A construtora gaúcha Melnick Even pediu registro para uma oferta inicial de ações (IPO, na sigla em inglês).

De acordo com a Reuters, o objetivo é buscar recursos no mercado de ações, numa aposta de que a taxa de juros na mínima história no país manterá o boom do crédito imobiliário.

A Melnick, que tem a Even como controladora, com 68% do capital, se apresenta como uma das maiores construtoras e incorporadoras do Rio Grande do Sul.

Informações da Comissão de Valores Mobiliários (CVM) mostram que haverá oferta de ações primárias, ou ações novas, cujos recursos vão para o caixa da companhia.

Já as ações secundárias são papéis detidos por sócios. A operação será coordenada por BTG Pactual, Itaú BBA, XP e Safra.

O fato relevante foi divulgado nesta sexta-feira (31).

Construtora gaúcha Melnick Even pede registro para IPO
Construtora gaúcha Melnick Even pede registro para IPO

Uso do recurso

Em nota, a companhia informou que pretende usar o recurso da oferta primária para compra de terrenos, além de fortalecer a posição de caixa.

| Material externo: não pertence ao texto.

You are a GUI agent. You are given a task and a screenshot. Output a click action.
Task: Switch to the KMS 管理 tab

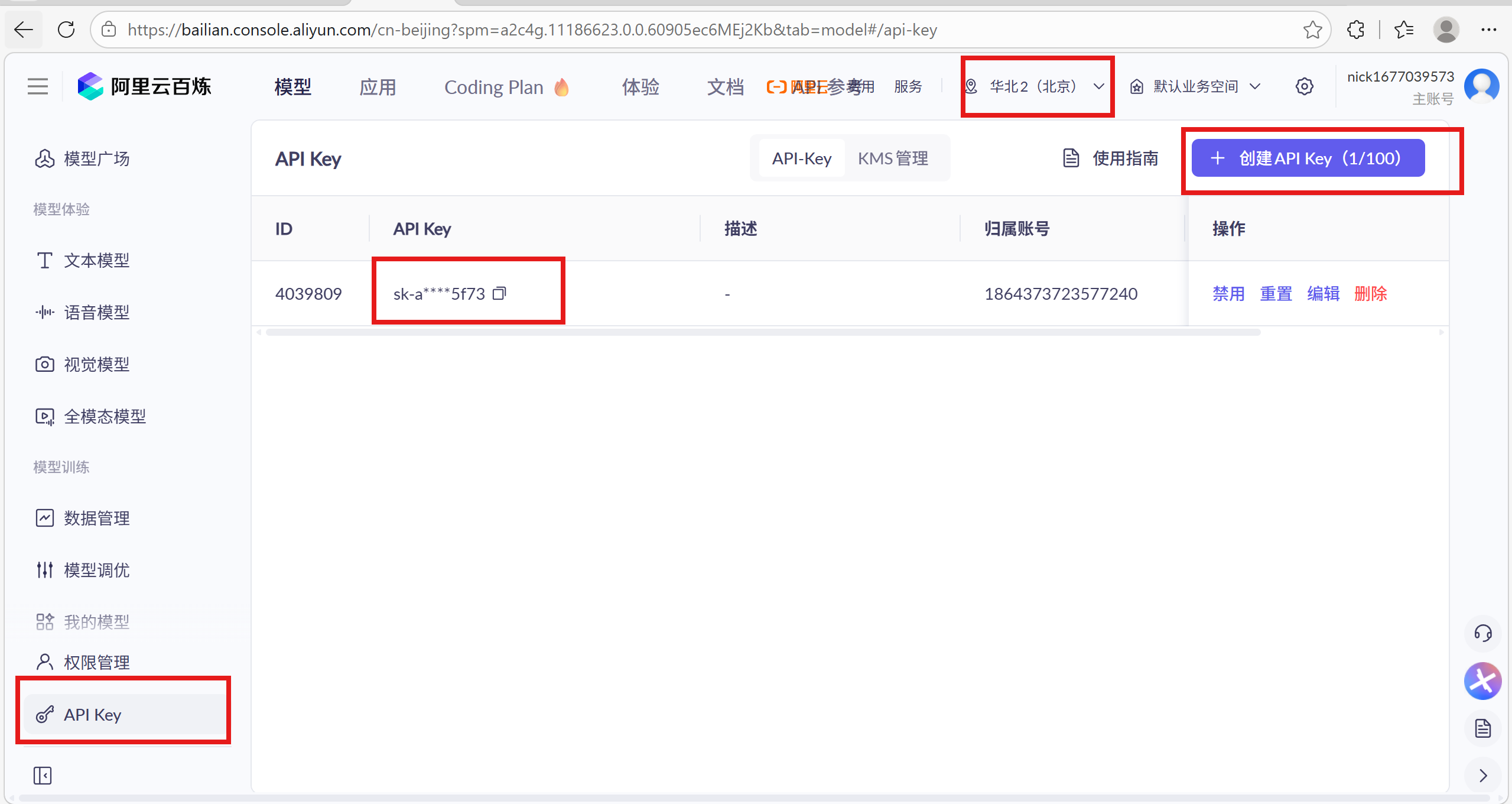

O nome do acionista vendedor na oferta secundária não foi informado no documento.

Focada em empreendimentos residenciais de alto padrão, a companhia entrou mais recentemente nos segmentos de médio e baixo padrão e comerciais.

Também atua com loteamento e construções incluindo hospitais.

Valor Geral de Vendas

A empresa tem, em valor geral de vendas (VGV), potencial de R$ 3,9 bilhões e outros R$ 7,1 bilhões em terrenos sujeitos a opção de compra.

A companhia afirma no prospecto preliminar da oferta que teve receita líquida de R$ 321,8 milhões no primeiro semestre, com Ebitda ajustado (lucros antes de juros, impostos, depreciação e amortização) de R$ 51 milhões e lucro líquido de R$ 38 milhões.

Na fila do IPO

Segundo a Reuters, o pedido da Melnick amplia a fila de construtoras esperando por registro para também concluir uma oferta de ações, após a taxa básica de juros no país ter caído a 2,25% ao ano, com o Banco Central tentando ajudar a combater a crise do Coid-19.

A Abecip afirmou na semana passada que o crédito destinado à compra e construção de imóveis avançou 28,6% no primeiro semestre, a R$ 43,35 bilhões.